Contemporaneamente, i medici di base sono stati sconsigliati dal visitare i propri pazienti, ma quelli che hanno disobbedito sono riusciti a far attraversare senza vittime tra i loro assistiti l’intera crisi covid-19. Vale la pena citare un lungo stralcio della testimonianza della dottoressa Maria Grazia Dondini:
«Il 22 febbraio di quest’anno è stata comunicata la circolazione di un nuovo coronavirus. Il Ministero della Salute ha mandato un’ordinanza a tutti noi medici del territorio, dicendoci
sostanzialmente che eravamo di fronte a un nuovo virus, sconosciuto, per il quale non esisteva alcuna terapia. La cosa paradossale è che fino a quel giorno avevamo gestito i medesimi pazienti con successo, senza affollare ospedali e terapie intensive; ma da quel momento si è deciso che tutto quello che avevamo fatto fino ad allora non poteva più funzionare. Non era più possibile un approccio clinico/terapeutico. Noi, medici di Medicina generale, dovevamo da allora delegare al dipartimento di Sanità Pubblica, che non fa clinica, ma una sorveglianza di
tipo epidemiologico; potevamo vedere i pazienti solamente se in possesso di mascherina FFP2, che io ho potuto ritirare all’ASL solo il 30 di marzo. Ma c’è una cosa più grave.
Nella circolare ministeriale, il Ministro della Sanità ci dava le seguenti indicazioni su come approcciarci ai malati: isolamento e riduzione dei contatti, uso dei vari DPI,disincentivazione delle iniziative di ricorso autonomo ai servizi sanitari, al pronto soccorso, al medico di medicina generale. Dunque, le persone che stavano male erano isolate; e, cosa ancora più grave, il numero di pubblica utilità previsto non rispondeva. Tutti i pazienti lamentavano che non rispondeva nessuno; io stessa ho provato a chiamare il 1500 senza successo. Un ministro della salute che si accinge ad affrontare una emergenza sanitaria prevede che i numeri di pubblica utilità non rispondano?

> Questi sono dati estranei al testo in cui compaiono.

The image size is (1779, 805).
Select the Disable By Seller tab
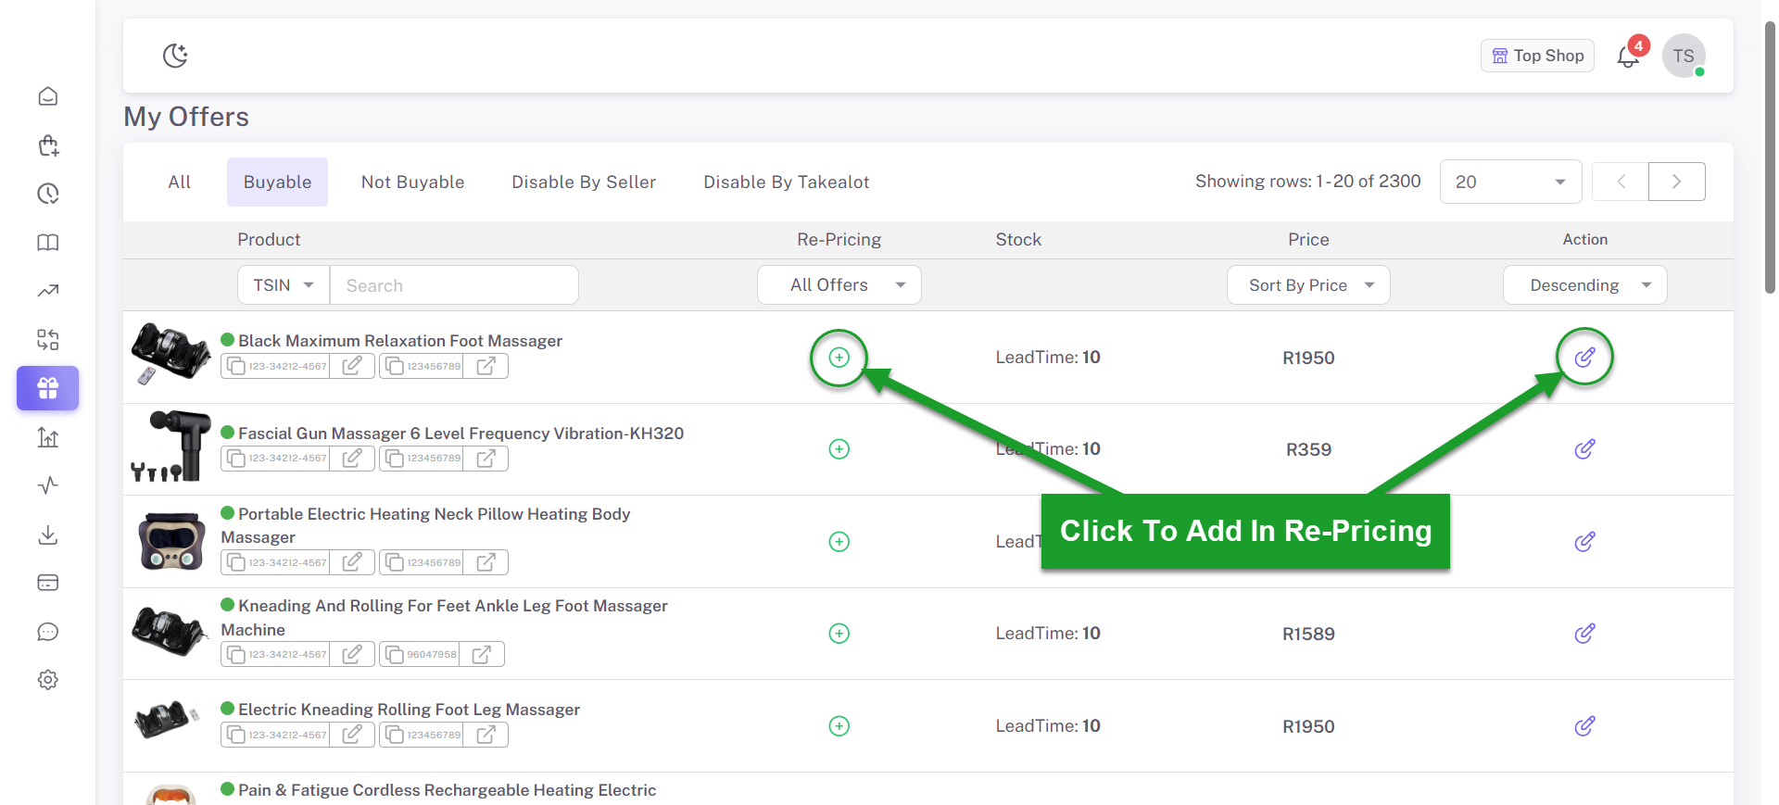pos(584,182)
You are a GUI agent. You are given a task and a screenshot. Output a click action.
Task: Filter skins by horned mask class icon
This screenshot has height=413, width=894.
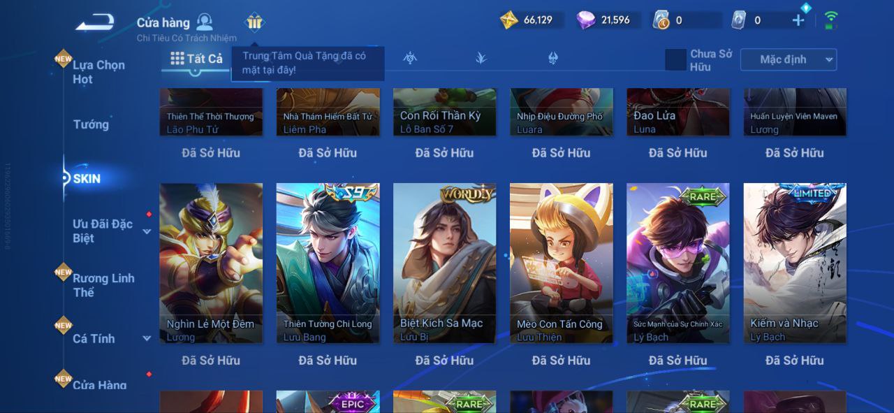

In sintesi: le polmoniti atipiche non sono state più trattate con antibiotico, i pazienti lasciati soli, abbandonati a se stessi a domicilio. Ovviamente dopo 7-10 giorni, con la cascata di
citochine e l’amplificazione del processo infiammatorio, arrivavano in ospedale in fin di vita.
Poi, la ventilazione meccanica ha fatto il resto.»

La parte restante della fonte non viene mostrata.